== Segment start ==
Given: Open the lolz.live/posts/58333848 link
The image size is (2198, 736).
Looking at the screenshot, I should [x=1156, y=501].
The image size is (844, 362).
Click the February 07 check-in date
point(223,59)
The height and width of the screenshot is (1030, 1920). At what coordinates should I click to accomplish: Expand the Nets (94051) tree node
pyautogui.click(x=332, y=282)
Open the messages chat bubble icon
== Segment end ==
## Task description
All entries are to be printed once more, exactly as given.

## Solution for this problem
Given: Open the lolz.live/posts/58333848 link
The image size is (2198, 736).
Looking at the screenshot, I should [x=1156, y=501].
The image size is (844, 362).
Click the February 07 check-in date
point(223,59)
The height and width of the screenshot is (1030, 1920). At what coordinates should I click to accomplish: Expand the Nets (94051) tree node
pyautogui.click(x=332, y=282)
Open the messages chat bubble icon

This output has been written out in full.